Short problem.
Answer these from the tax appeal summary below:
1. Under which section of the Act does the summary say a notice had to be issued within the statutory time limit?
2. At which branch of the assessee-bank was cash seized during the search?
3. Under which section was the assessee-bank held eligible for a deduction?

Challenging the assessment order being passed contrary to the provisions of the law, patently invalid, unjustified, illegal, arbitrary and bad in law - HELD THAT:- CIT(A) has legally erred in holding that issuance of notice under section 143(2) within statutory period is not required in the cases covered under section 153A of the Act. Thus, this ground of appeal is being decided in favour of the assessee and accordingly in the absence of issuance of notice u/S 143(2) within the statutory time limit, the assessment order is held void ab initio.
Assessment under section 144 is bad in law - enough opportunity has been granted to the assessee to defend its case, therefore the plea to annual the case on this aspect is dismissed. Further we are of the view that the averment made by the AO in proceeding under section 148 in the case of Shri Bharat Das Vaishnav is of no help to the assessee as these proceedings are separate proceedings. Thus, ground No. 3 is allowed.
No adequate opportunity of being heard was provided during assessment - We found that the assessee during course of assessment proceedings attempted to comply with the various notices issued by the AOr, however, on account of group assessment certain details were filed, which were not found to be acceptable by the AO. Since application for additional evidences has been accepted by the CIT (Appeals), which is not challenged by the Department before us ground of appeal bearing No. 4 is dismissed.
Cash seized during the course of search at Sadar Bazar Branch of the assessee-bank - HELD THAT:- Without going into the merits of the addition we hereby set aside the order of the CIT (Appeals) as well as the AO and remand the issue back to the file of the Assessing Officer with the direction to adjudicate the issue on the merits after considering the evidences furnished by the assessee-bank.
Deduction under section 80P to the assessee-bank - HELD THAT:- CIT(Appeals) has correctly interpreted the provisions of section 80P for the benefit of the assessee engaged in the business of banking or providing credit facilities to its members - the assessee is engaged in the business of banking and holding banking licence and the said licence has not been revoked/cancelled, therefore, in the absence of any contrary evidence being put forth, we are of the view, the assessee-bank is eligible for deduction under section 80P
Addition on account of depreciation, repair and maintenance expenses - HELD THAT:- CIT (Appeals) has given a categorical finding regarding the verification of amounts of depreciation from the books and the available record. Department has not brought on record any material to dislodge the findings of the CIT(Appeals) allowing the claim of depreciation and other business expenditure, viz., repair and maintenance expenses to the assessee is upheld.

Dataset extract.
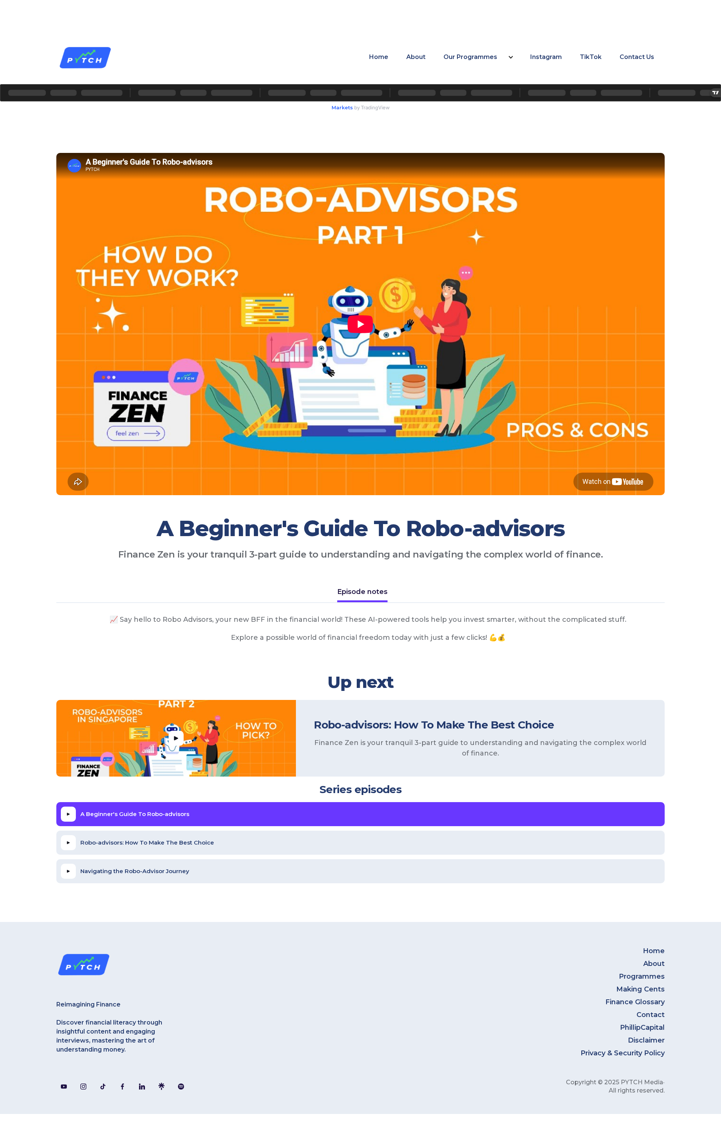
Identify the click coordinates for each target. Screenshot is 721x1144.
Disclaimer (646, 1040)
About (415, 56)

Solved exercise.
1. Section 143(2)
2. Sadar Bazar Branch
3. Section 80P